START

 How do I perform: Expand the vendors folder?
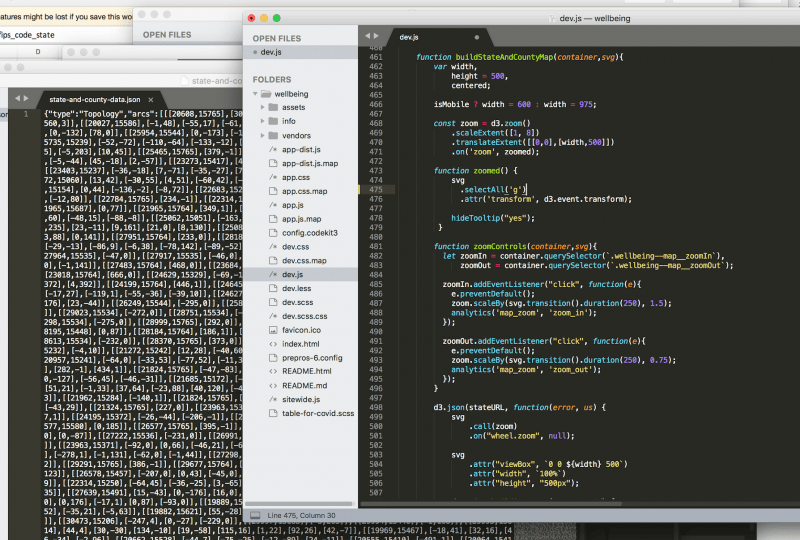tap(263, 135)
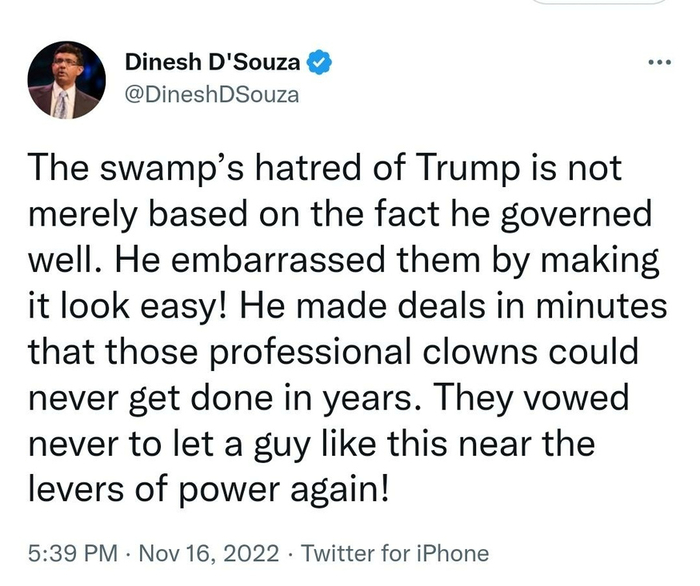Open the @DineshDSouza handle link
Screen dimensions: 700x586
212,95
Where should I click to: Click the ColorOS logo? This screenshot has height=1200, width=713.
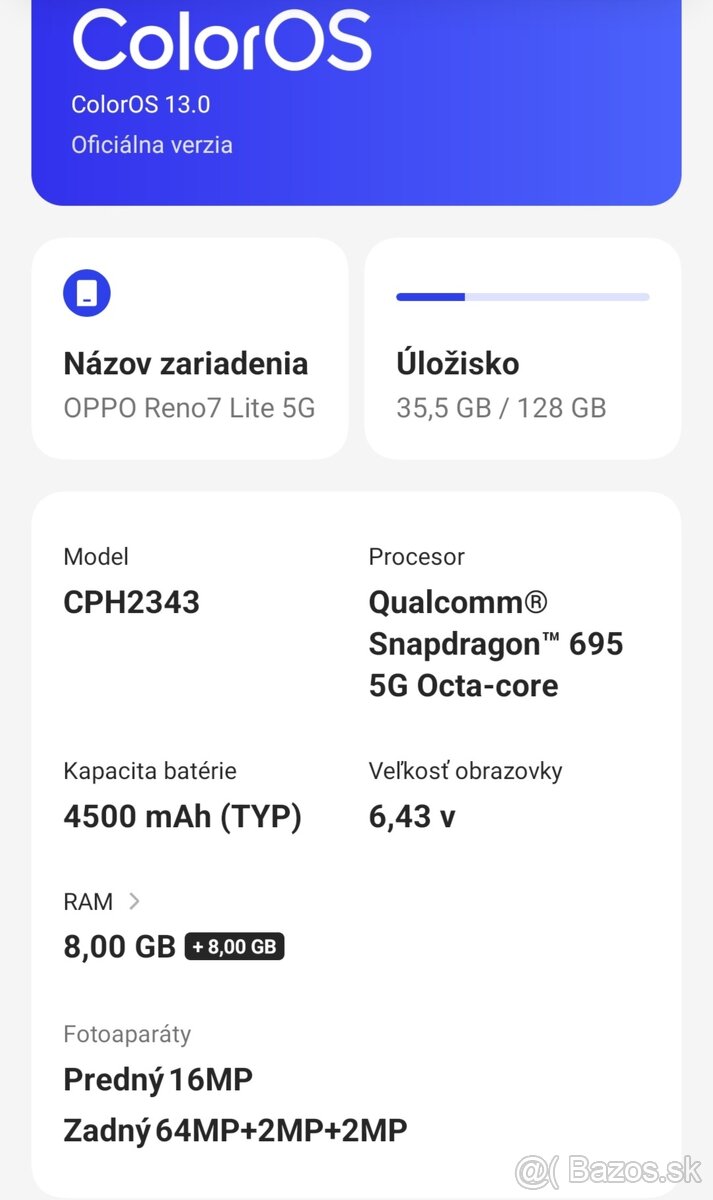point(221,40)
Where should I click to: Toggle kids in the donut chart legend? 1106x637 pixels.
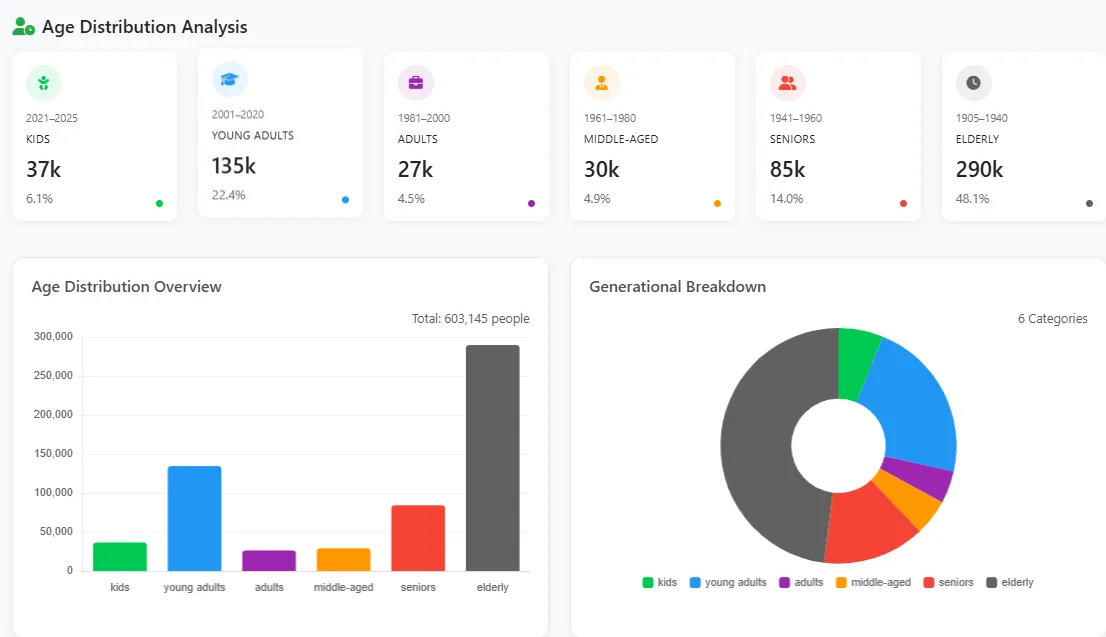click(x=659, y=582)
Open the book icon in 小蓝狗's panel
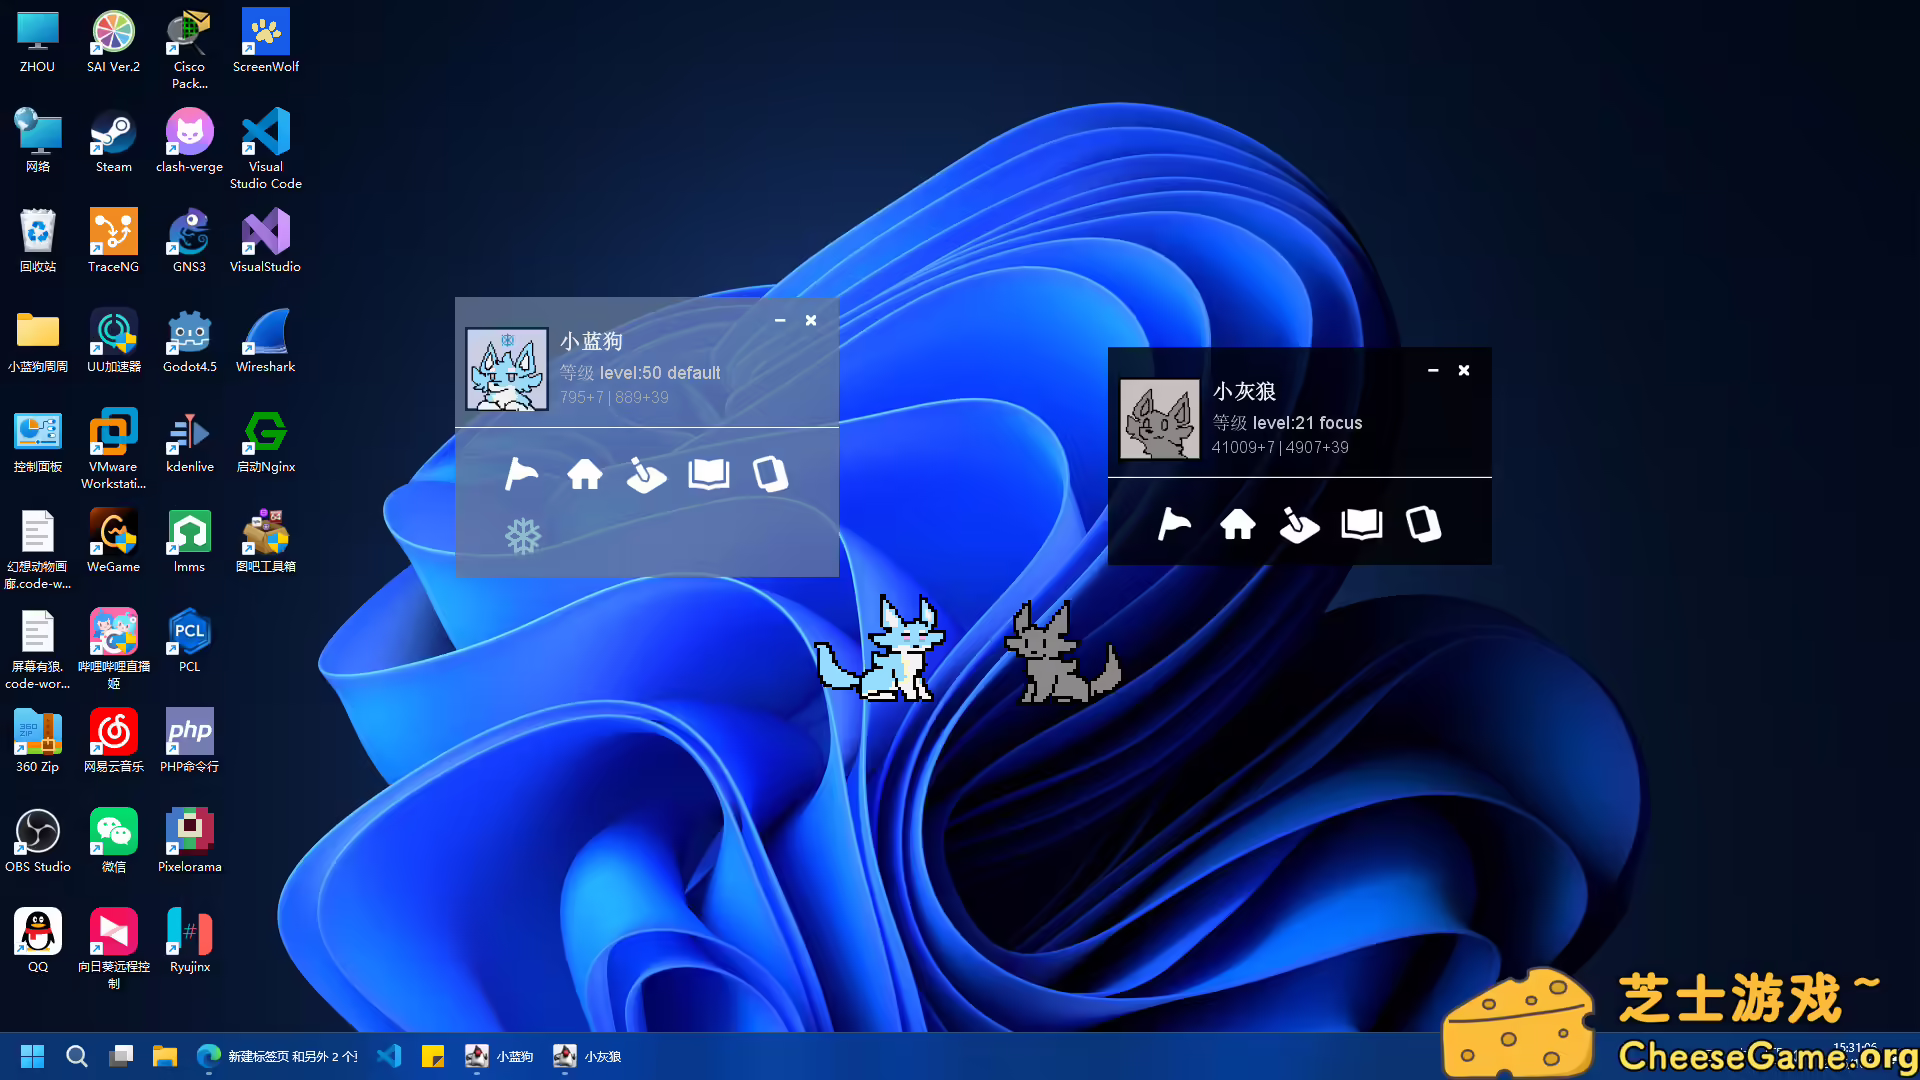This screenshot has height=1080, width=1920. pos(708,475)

END

* _What needs to be done_
Please count the lines in the rows above that contain the word "should", matching case exactly, and give only the number.

* _Worked solution_
2